Overexposed Michigan, slowing on PE, pulls back on secondary

The process is an example of the kind of challenges faced by secondaries participants, with pricing discrepancies continuing to prevent sales from making it to final close.

Michigan’s large state retirement system, which has been dialling back on private equity amid overexposure issues, put a portfolio of private equity fund stakes to bid, but pulled back after pricing came in too low, sources affiliate title told Buyouts.

The process is an example of the kind of challenges faced by secondaries participants, with pricing discrepancies continuing to prevent sales from making it to final close. While pricing has increased since late last year, LPs generally are reluctant to sell at prices under the mid-80s percent of net asset value.

Michigan took its portfolio, which was said to be valued at $1 billion-plus, to the market with Jefferies as adviser and received bidding, a system spokesperson confirmed. “We decided against the sale in the end,” the spokesperson said.

While declining to comment on why the system pulled back on the sale, many large systems use potential sales as a way to test pricing. When bids come in low, they pull back and wait to sell once pricing recovers.

Secondaries price testing can cause consternation among agents and buyers lined up for the sale. However, it’s becoming more common in today’s market, which may remove some of the stigma.

“There’s way more market testing that goes on than would even be publicly announced,” said an LP consultant.

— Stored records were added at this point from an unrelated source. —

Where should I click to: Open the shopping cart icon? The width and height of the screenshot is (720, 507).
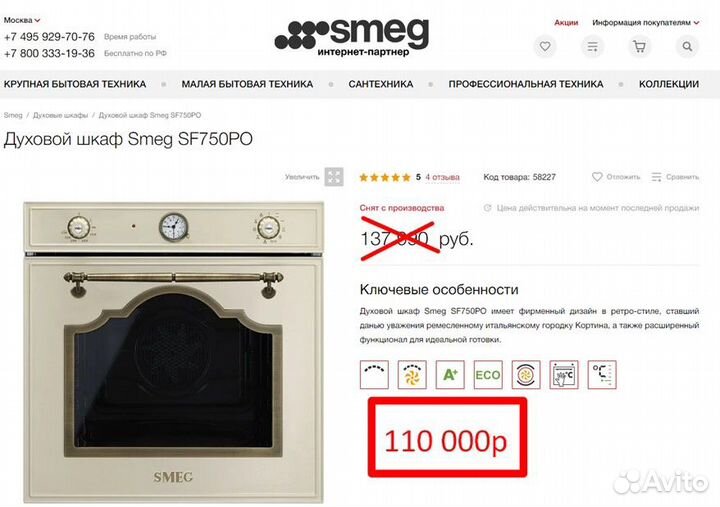pyautogui.click(x=639, y=46)
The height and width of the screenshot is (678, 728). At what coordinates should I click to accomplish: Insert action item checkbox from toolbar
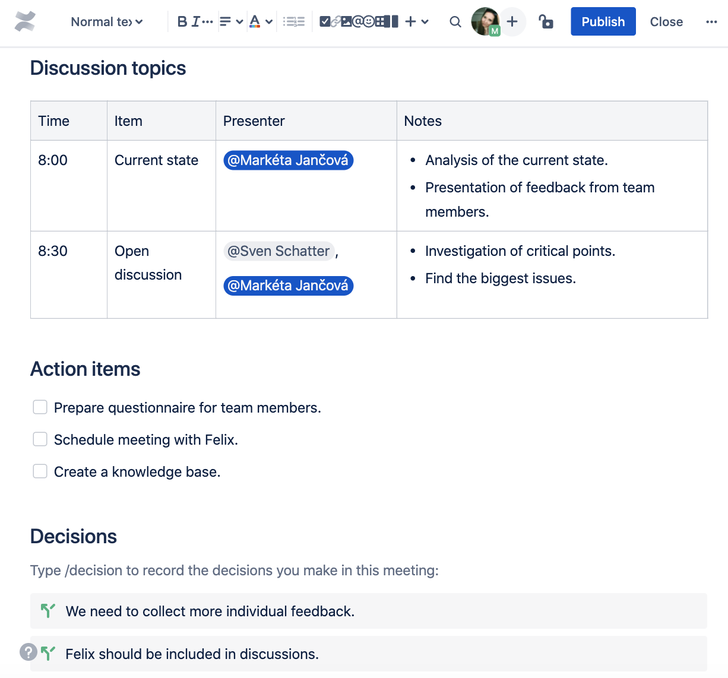click(325, 21)
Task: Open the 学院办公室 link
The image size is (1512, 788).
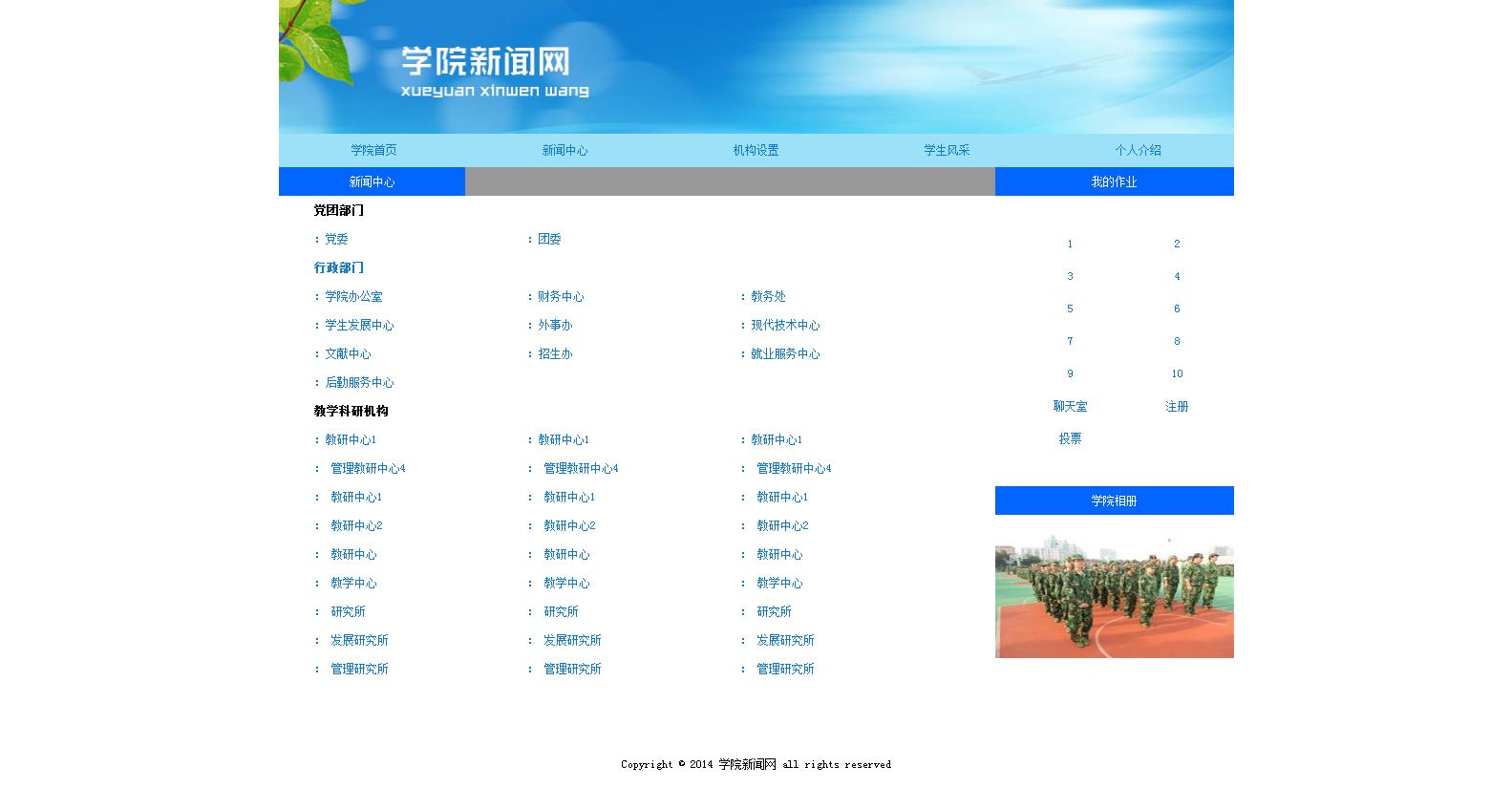Action: pyautogui.click(x=353, y=296)
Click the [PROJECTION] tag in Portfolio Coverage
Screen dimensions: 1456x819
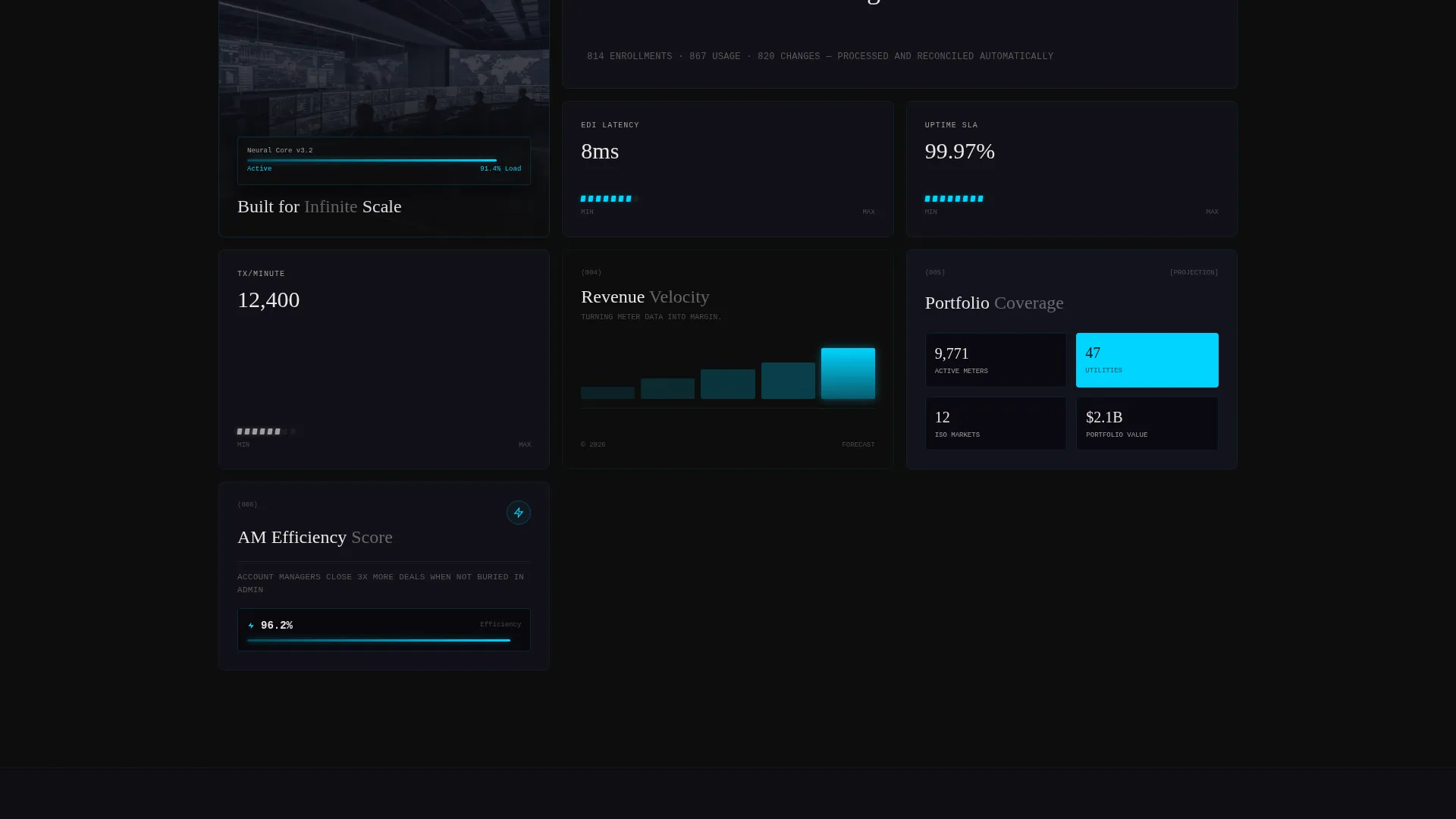tap(1194, 272)
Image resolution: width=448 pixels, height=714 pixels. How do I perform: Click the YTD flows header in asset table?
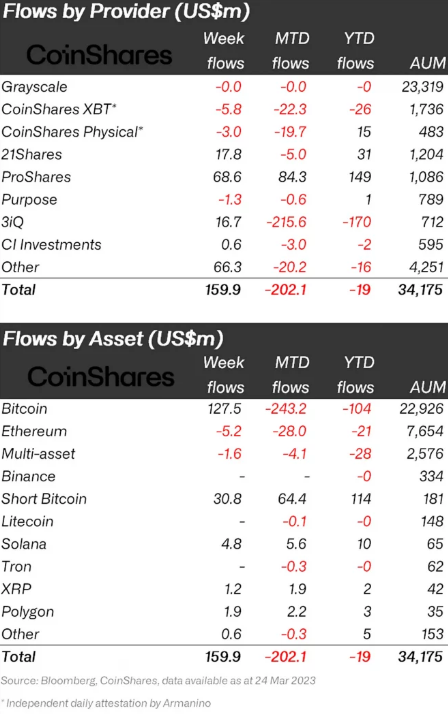point(356,374)
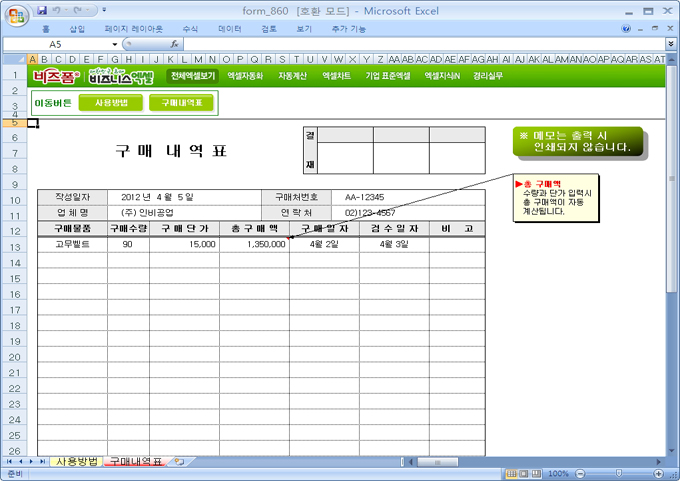Click the Office button logo

click(x=17, y=14)
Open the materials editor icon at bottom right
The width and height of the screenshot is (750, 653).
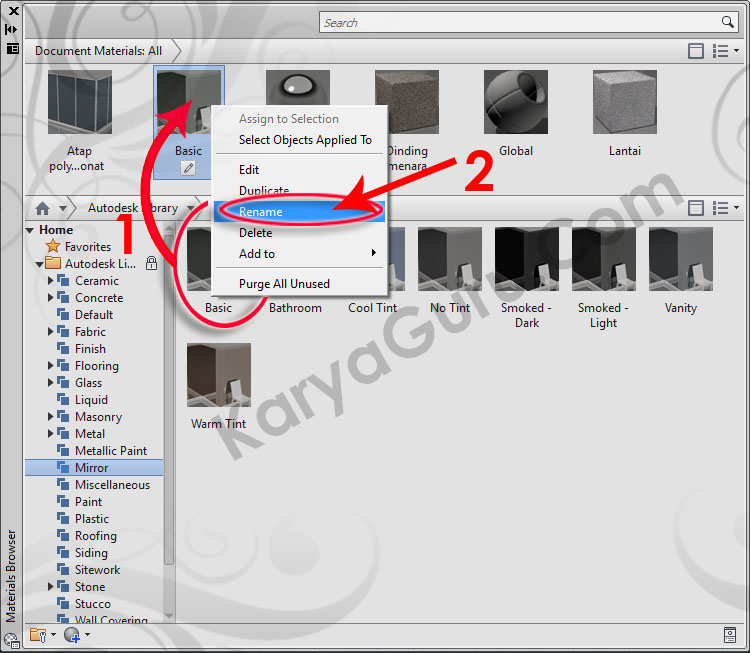[730, 634]
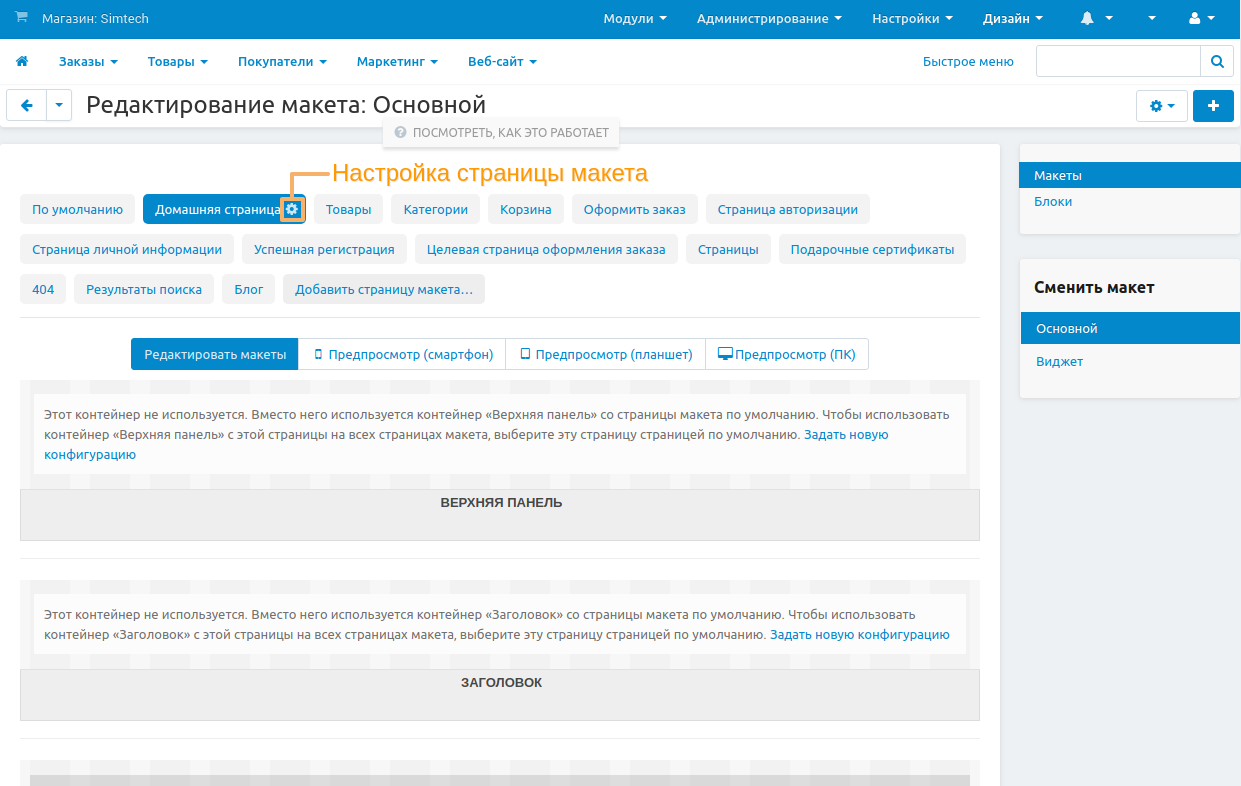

It’s also been the case that systems that have pulled processes come back once markets improve to try again. The spokesperson declined to comment about whether the system will make another sales attempt in the future.

Caisse de dépôt et placement du Québec, working with Evercore, pulled a portfolio sale last year, but brought it back to market recently, Buyouts reported. The system in the new sale is selling partial stakes in a selection of high quality funds.

Michigan’s actual allocation to private equity hovered around 23.5 percent of the total fund, well above its target of 16 percent, but still within the high point of its range of 13-27 percent, Buyouts reported earlier this month.

Private equity is the Michigan system’s largest asset class. Because of overallocation and slowing distributions from the PE portfolio, the system plans on only making re-ups to existing managers over the next 12 months, Buyouts reported recently.

Pricing on LP portfolios hovered at a medium high bid of 80 percent across all strategies, similar to last year, according to Greenhill & Co’s first-half volume report. Buyout pricing slipped slightly in the first half to 83 percent of NAV, from 84 percent last year, the report said. LP sales accounted for around $27 billion of total first-half volume of $44 billion, Greenhill said.

“We expect pricing for buyout funds to improve moderately (which was already partially observed in Q2 vs Q1 2023) as the valuation gap between public and private markets closes, and falling inflation leads to an easing of monetary policy,” the report said.